*What the exercise asks*:
Only the lines from the top of the listing below to the line that has "Open Longitud de las respuestas dropdown" should be echoed, with both ends kept and pictures left out.

*Listed records*:
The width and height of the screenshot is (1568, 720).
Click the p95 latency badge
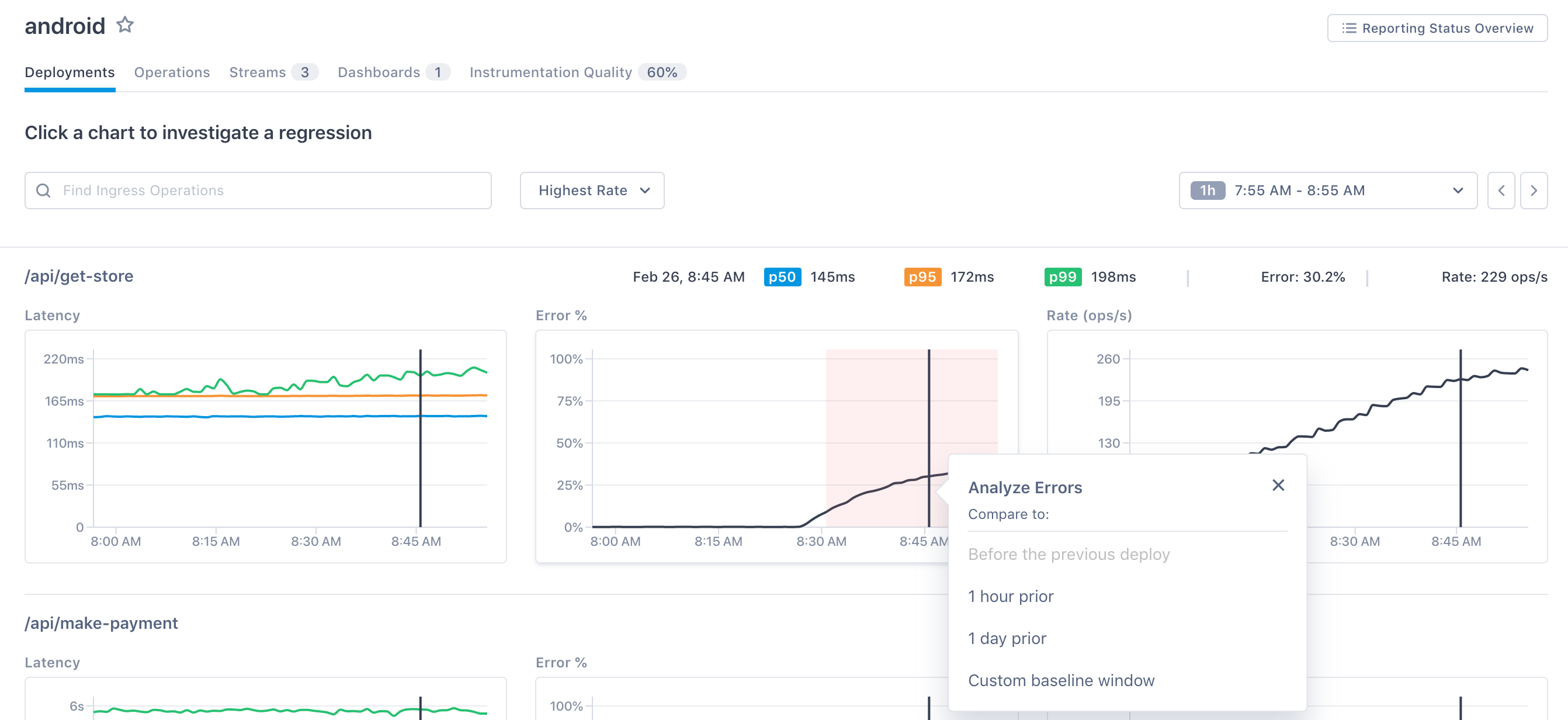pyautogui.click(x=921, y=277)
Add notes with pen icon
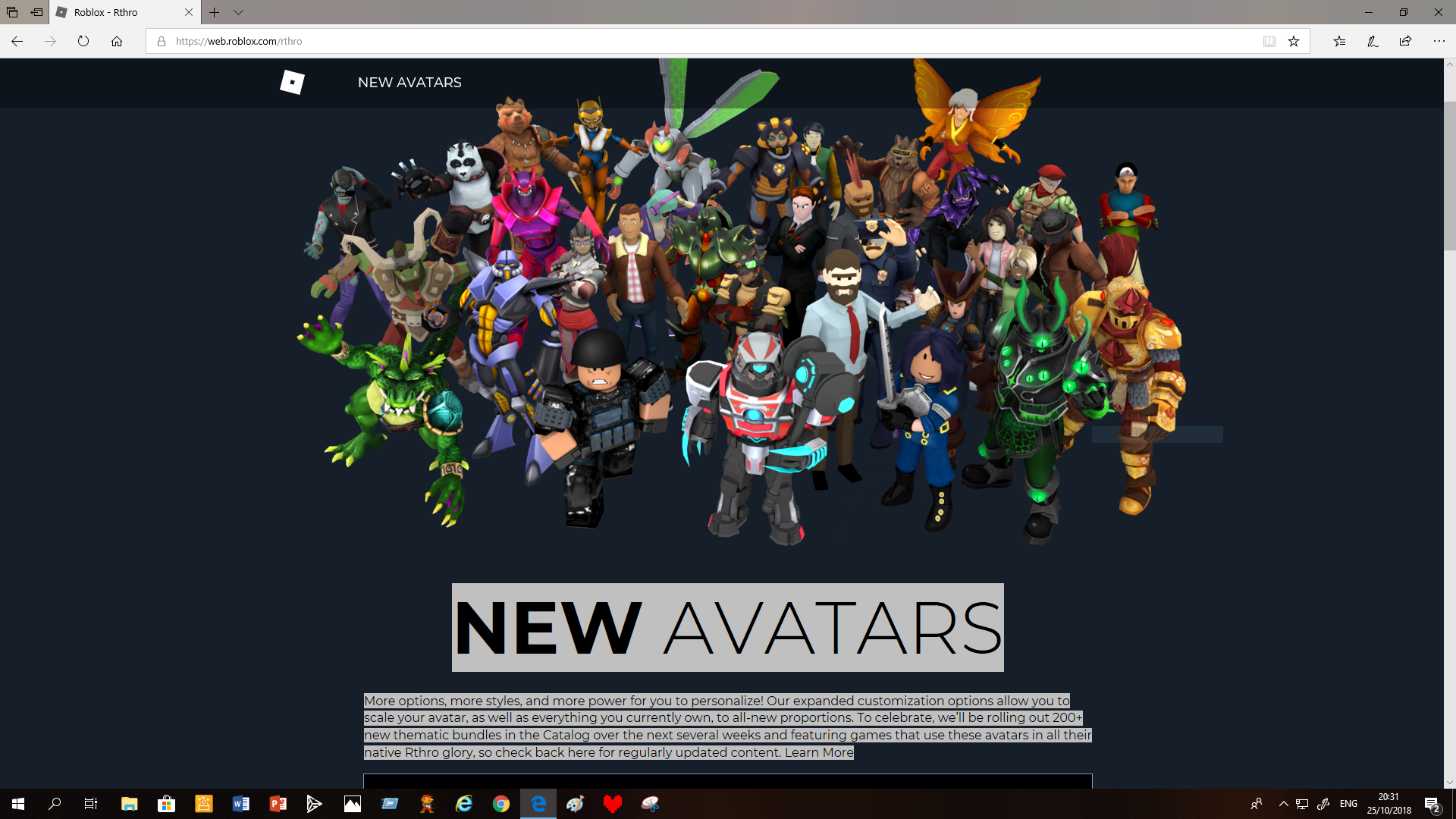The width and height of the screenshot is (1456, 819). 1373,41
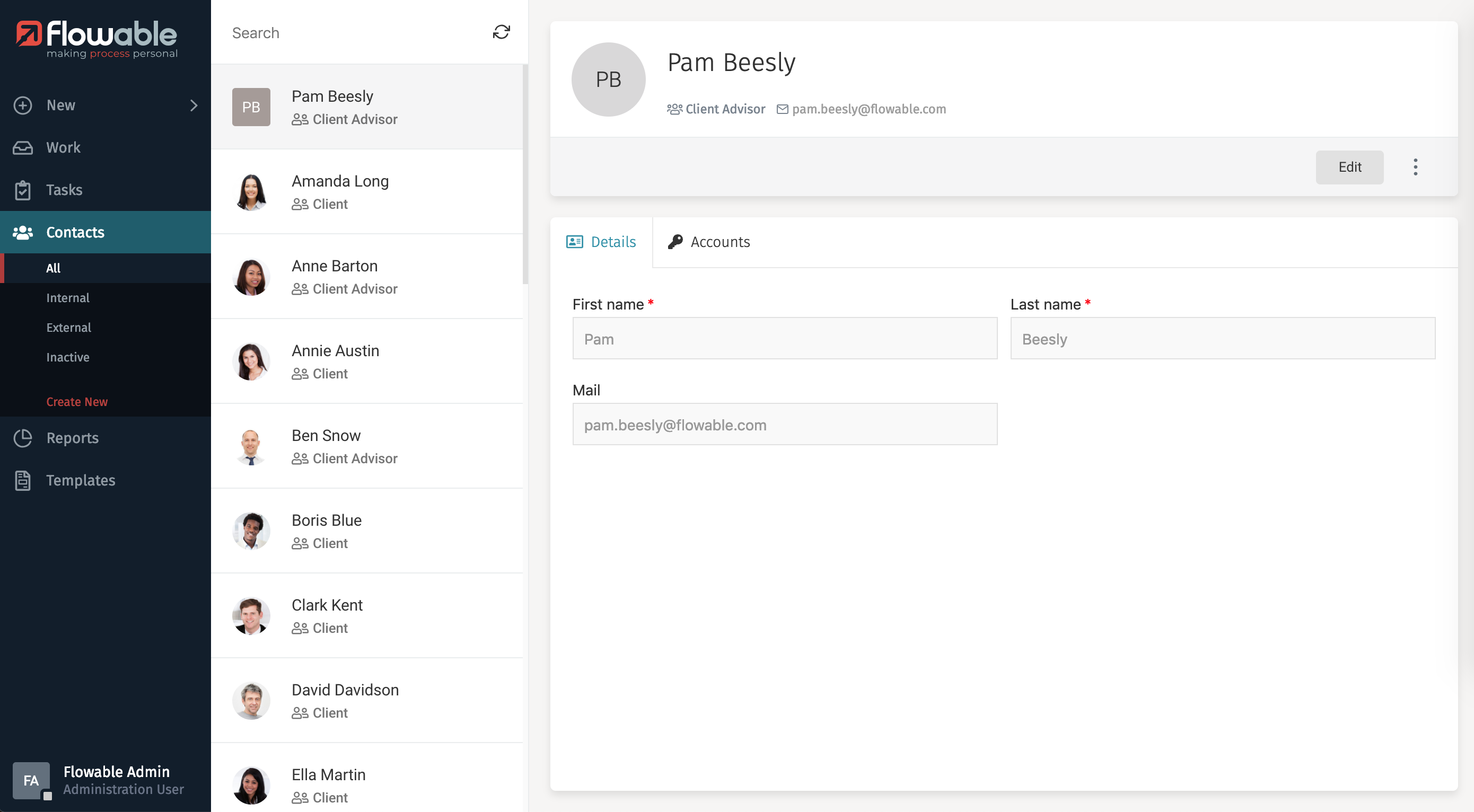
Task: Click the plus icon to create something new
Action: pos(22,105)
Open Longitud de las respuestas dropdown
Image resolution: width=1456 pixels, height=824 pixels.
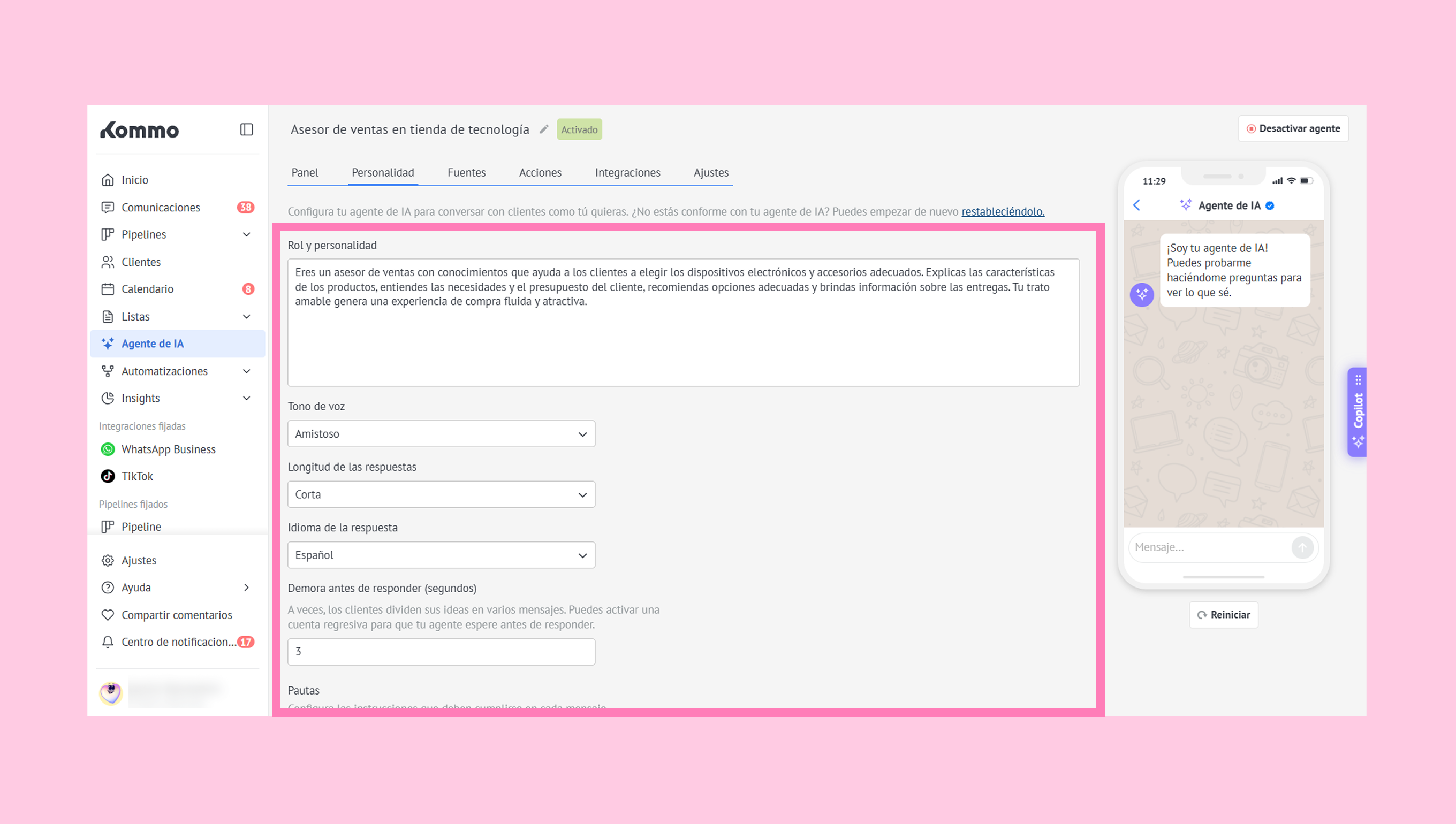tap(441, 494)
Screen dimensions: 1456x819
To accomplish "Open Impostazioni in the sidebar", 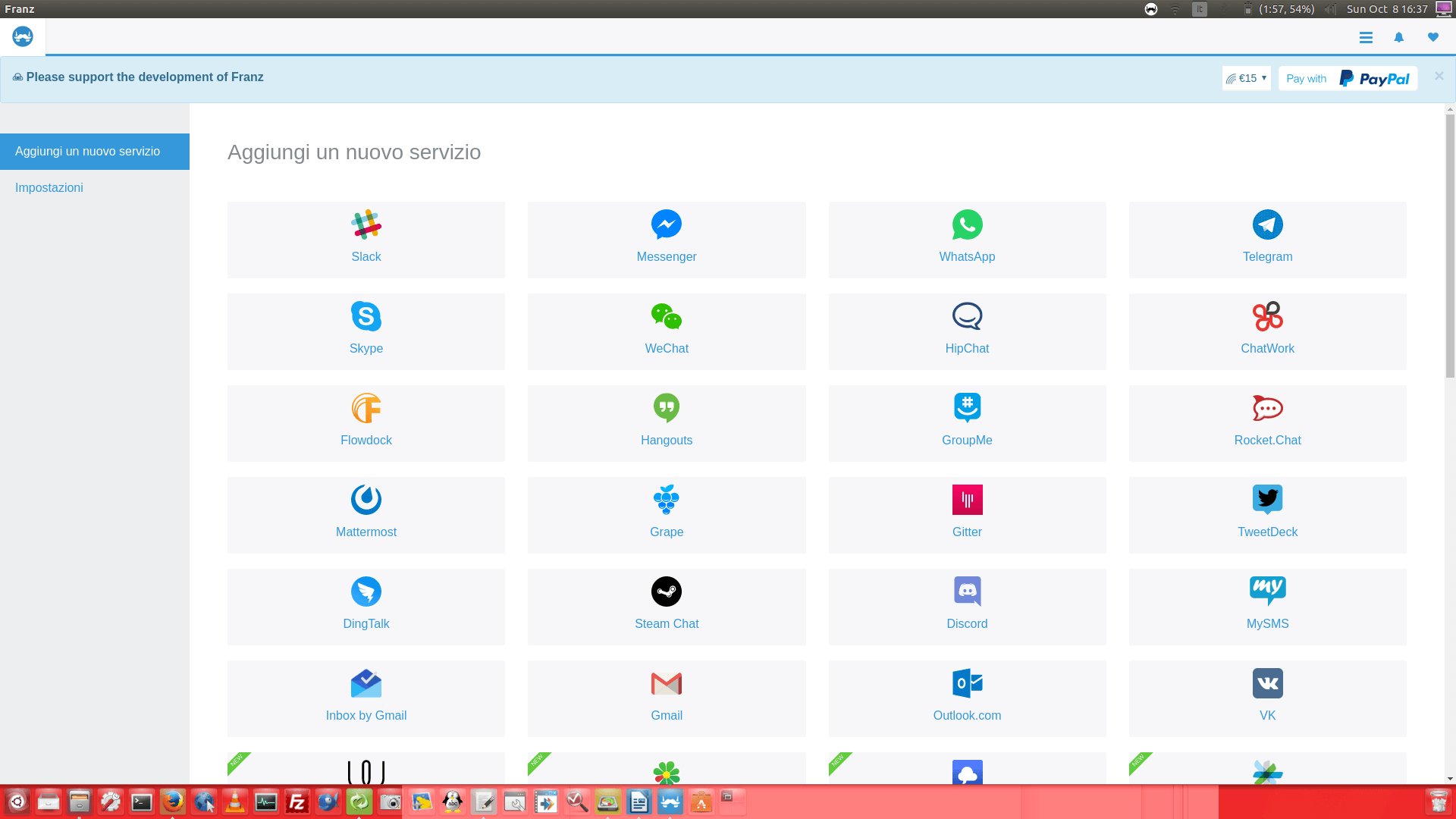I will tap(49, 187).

*Response*:
The width and height of the screenshot is (1568, 720).
Click the p95 latency badge
pyautogui.click(x=921, y=277)
Add notes with pen icon
The width and height of the screenshot is (1456, 819). 1373,41
Task: Click the plus icon to create something new
Action: pos(22,105)
Open Longitud de las respuestas dropdown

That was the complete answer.